_THE PROBLEM_. Lines holding the word "bioGNV" are the ones to copy from the data below.

Dataset entries
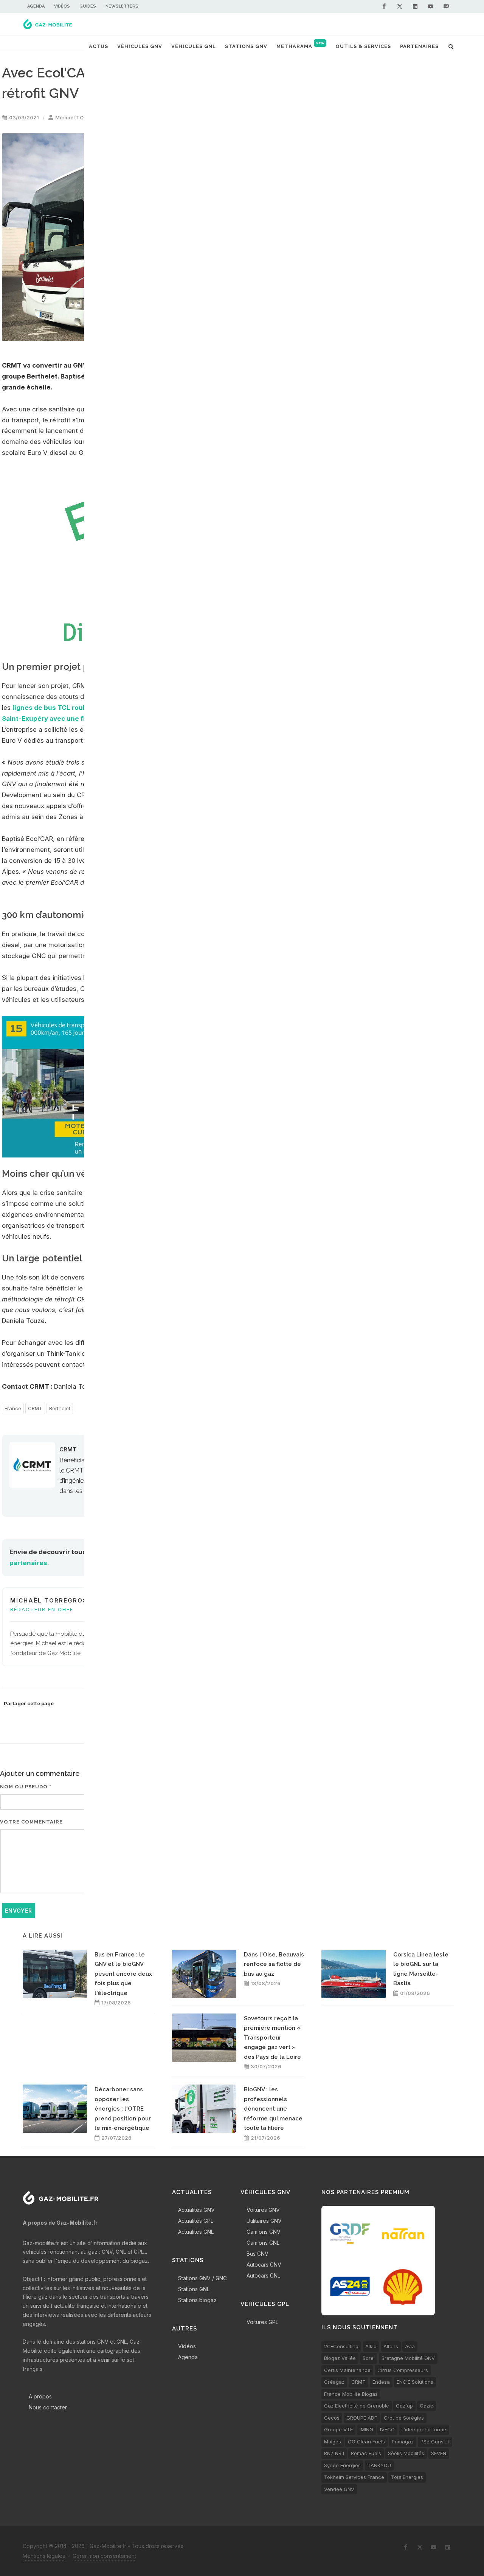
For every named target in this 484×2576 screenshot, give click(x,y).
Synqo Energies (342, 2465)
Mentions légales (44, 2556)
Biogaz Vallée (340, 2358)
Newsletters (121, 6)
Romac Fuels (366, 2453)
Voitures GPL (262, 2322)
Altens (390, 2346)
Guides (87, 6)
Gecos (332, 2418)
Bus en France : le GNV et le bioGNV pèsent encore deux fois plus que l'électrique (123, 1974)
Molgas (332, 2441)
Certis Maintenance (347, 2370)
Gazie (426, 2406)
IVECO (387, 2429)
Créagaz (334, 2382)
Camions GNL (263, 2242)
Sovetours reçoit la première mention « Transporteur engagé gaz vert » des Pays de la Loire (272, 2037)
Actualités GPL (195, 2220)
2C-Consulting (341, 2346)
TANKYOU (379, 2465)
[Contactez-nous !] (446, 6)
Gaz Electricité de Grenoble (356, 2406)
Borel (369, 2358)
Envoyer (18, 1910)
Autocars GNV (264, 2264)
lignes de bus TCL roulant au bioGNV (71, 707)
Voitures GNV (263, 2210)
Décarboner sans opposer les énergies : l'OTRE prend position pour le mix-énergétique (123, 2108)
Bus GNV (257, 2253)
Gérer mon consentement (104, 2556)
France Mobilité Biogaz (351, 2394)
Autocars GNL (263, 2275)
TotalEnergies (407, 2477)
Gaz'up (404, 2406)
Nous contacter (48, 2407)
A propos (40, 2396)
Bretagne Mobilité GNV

_SOLUTION_.
Bus en France : le GNV et le bioGNV pèsent encore deux fois plus que l'électrique (123, 1974)
lignes de bus TCL roulant au bioGNV (71, 707)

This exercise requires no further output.